When "Jingle Bell Rock" came on the radio, Karen surprised the heck out of him by starting to sing along. Andrew pretended to be embarrassed at first, but after a while, when Tony started to sing "Grandma Got Run Over By A Reindeer," he laughed so hard he almost fell off the seat. And by the time they got to the tree lot they were all singing along with Elvis's "Blue Christmas" at the top of their lungs.
The biggest tree they could find was a ten-footer, which disappointed Andrew a little bit, until Tony pointed out that once they got it on a stand and put a star on top of it, it was going to be another foot taller, at least. As it was, it took all three of them to get it into the truck and lashed down, and it hung out the back so far they had to tie a red ribbon to the tip of it.
Tony had promised hamburgers, so they went into the Hamburger Chalet, which was a new, touristy kind of place that had just opened up in the shopping center next door to the tree lot. Andrew insisted on sitting where they could keep an eye on the truck, in case anybody tried to steal the tree, which Tony figured was what came of living too long in a place like L. A. They all agreed that the Chalet had pretty good hamburgers, though Tony didn't think they were as good as the ones at Dan's Drive-in out on the highway, where the crowd used to hang out back in his high school days.

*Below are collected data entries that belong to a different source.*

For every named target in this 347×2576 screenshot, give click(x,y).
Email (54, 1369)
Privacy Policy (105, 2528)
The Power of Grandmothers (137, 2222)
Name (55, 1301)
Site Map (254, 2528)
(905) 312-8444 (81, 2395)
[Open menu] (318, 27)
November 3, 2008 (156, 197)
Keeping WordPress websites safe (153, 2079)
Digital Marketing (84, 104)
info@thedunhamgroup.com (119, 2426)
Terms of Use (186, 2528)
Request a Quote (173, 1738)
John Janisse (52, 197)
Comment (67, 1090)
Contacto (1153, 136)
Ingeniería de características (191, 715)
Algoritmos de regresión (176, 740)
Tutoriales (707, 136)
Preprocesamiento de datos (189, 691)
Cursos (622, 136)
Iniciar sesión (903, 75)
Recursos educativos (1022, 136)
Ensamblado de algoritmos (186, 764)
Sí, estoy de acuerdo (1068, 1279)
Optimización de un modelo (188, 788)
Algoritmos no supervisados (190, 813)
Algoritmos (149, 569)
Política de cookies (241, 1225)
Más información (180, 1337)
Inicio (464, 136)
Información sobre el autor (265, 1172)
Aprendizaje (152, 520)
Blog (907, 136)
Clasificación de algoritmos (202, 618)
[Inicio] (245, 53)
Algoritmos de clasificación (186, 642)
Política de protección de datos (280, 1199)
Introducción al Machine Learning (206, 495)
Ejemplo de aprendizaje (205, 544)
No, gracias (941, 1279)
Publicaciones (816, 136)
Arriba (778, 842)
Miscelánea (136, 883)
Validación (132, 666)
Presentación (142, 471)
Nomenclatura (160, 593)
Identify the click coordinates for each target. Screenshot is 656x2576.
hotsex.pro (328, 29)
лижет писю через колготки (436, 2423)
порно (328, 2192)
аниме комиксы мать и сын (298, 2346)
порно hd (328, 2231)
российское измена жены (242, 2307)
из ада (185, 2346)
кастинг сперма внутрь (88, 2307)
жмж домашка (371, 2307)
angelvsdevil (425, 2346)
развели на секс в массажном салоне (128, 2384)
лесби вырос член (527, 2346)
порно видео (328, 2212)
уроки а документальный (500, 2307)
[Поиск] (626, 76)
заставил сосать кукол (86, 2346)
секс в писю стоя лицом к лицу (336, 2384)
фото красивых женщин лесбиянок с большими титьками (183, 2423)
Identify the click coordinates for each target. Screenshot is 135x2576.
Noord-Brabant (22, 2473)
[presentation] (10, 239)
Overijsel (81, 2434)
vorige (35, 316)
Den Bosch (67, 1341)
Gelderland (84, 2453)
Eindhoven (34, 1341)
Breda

For some reason he got to thinking about all the girls he'd dated then and in the years since, all the girls who'd sat across the table from him as Karen was right now, dipping French fries in ketchup and throwing him tentative smiles. He wondered how it was that he hadn't wound up married to one or another of them, all settled down by this time, as most of his friends were-and his brothers and sisters, too-with a couple of kids apiece. Not for want of effort on the part of his family, that was for sure! Especially his sisters, who never let a month go by without trying to set him up with somebody, and his mother, who was always lamenting that he was over thirty now, and time was passing him by. Why, he wondered, had he resisted the invitation in those smiles, and all of his sisters' schemings and his mother's pleadings?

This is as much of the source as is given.